>> begin Text section
What are the necessary steps to study advanced Q MECH on your own?

[AKSHAT2012]

currently i am joining IIT for an ee btech(b e) degree. i am very passionate for continuing my studies in physics after it, but still i want to study Q mech,G R,on my own
here is what i am familiar with as of now.
MATHS
CALCULUS -TILL pde (variable separable),ODE -double order .
vector calculus till stokes threorem(only the preliminaries)

PHYSICS
Q mech till application to hydrogen atom.
some basic statistical mech.
S R till simultaniety, velocity addition.

now i want to go to advanced q mech, start G R.

please tell 1.if this math is sufficient 2. what books are best 3.what more (and in how much detail i have to learn more).4. what exactly comes in advanced q mech 5.anything u would like to add.
i will be greately indebted.
(thanks in advance) -akshat

 

[Matterwave]

By "advanced Q-mech" you mean...the quantum mechanics leading up to quantum field theory? E.g., the Dirac Equation, EM field quantization, second quantization, and so forth?

 

[AKSHAT2012]

that is exactly my question i don't know what i have to study to get deeper into quantum mechanics,as i said i only know the basics (say schrodingers eqn ,priciple ,orbital magnetic quantum nos.,eigenfunctions, expectation values,harmonic oscillators ...)to say i have read significant portion of arthur beiser.
what to read after is it elementary particles?is it treatment to many electron atoms?...

 

[cragar]

Check out Principles of Quantum Mechanics by R. Shankar. And start reading it. Skip around or whatever . Its really thorough .

 

[AKSHAT2012]

Thanks.
and can you tell me the higher maths that is required apart for other topics like general relativity and ,quantum mechanics, of course.

 

[WannabeNewton]

GR has quite a slew of mathematical knowledge required that one can always pick up while learning it, I'll try to name whatever comes to my head: topology and following that differential geometry, linear algebra, some group theory would help for advanced treatments (if you ever study the spinor formalism), and tensor analysis. Again you learn a lot of the differential geometry and tensor analysis while reading introductory texts and they are to an extent one and the same subjects at that level but studying some topology would make things much more coherent. I don't think I need to mention calculus as you already know much of what is needed and it should be a given anyways if you are learning these things on your own. If you study Shankar's QM text like cragar suggested then you won't have any trouble at all going to QFT; learning some group theory would definitely help you in the future here as well. For GR I suggest you use either "A First Course in General Relativity" -Schutz and/or "Gravity, An Introduction To Einstein's Relativity" - Hartle.

 

[AKSHAT2012]

thanks to all
>> end Text section
* **Directions**
A) From the forum thread on studying quantum mechanics on your own, extract the passage that begins at the words "What are the" and stops after the words "threorem(only the preliminaries)".
B) List every book that the replies in the forum thread on studying quantum mechanics recommend, with each author's name as the thread gives it.
>> begin Provided data
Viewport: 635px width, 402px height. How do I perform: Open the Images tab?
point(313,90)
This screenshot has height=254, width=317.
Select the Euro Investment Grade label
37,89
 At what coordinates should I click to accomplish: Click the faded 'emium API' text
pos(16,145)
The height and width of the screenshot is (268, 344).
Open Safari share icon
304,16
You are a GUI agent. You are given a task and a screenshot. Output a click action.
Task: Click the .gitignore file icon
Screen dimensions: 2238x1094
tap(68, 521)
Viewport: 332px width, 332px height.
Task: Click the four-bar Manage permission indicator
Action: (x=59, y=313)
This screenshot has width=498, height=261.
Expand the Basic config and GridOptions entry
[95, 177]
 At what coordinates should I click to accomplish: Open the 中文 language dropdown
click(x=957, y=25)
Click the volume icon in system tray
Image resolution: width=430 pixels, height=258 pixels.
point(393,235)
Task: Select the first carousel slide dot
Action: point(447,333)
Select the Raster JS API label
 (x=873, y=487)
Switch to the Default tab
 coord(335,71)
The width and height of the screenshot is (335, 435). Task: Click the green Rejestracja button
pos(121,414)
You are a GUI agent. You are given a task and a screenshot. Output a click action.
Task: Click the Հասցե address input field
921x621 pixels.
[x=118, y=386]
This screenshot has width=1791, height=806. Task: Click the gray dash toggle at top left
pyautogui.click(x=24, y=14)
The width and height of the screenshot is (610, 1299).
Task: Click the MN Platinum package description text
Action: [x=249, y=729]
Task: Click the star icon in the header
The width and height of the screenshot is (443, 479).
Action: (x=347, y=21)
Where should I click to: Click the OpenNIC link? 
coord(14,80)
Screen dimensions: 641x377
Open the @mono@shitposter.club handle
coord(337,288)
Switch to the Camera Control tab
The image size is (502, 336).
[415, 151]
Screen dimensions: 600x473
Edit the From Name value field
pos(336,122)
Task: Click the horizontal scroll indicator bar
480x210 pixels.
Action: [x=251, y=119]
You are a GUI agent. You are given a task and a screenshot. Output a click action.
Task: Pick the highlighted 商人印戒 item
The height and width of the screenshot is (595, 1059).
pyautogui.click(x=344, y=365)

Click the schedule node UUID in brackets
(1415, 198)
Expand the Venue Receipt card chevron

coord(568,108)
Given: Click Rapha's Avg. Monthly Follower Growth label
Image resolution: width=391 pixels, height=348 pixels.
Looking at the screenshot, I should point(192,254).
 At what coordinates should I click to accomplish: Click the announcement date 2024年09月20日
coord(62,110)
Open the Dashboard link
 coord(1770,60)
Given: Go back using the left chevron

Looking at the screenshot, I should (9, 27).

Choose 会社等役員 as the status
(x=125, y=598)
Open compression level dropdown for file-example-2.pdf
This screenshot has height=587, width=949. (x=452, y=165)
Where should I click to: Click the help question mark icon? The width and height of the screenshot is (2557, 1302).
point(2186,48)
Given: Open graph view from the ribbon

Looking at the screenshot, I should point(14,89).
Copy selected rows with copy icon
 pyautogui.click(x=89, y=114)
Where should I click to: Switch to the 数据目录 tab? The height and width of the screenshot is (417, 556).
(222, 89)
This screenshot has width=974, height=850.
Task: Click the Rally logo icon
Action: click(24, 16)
>> end Provided data
* **Full answers**
A)
What are the necessary steps to study advanced Q MECH on your own?

[AKSHAT2012]

currently i am joining IIT for an ee btech(b e) degree. i am very passionate for continuing my studies in physics after it, but still i want to study Q mech,G R,on my own
here is what i am familiar with as of now.
MATHS
CALCULUS -TILL pde (variable separable),ODE -double order .
vector calculus till stokes threorem(only the preliminaries)

B)
- Principles of Quantum Mechanics, by R. Shankar
- A First Course in General Relativity, by Schutz
- Gravity, An Introduction To Einstein's Relativity, by Hartle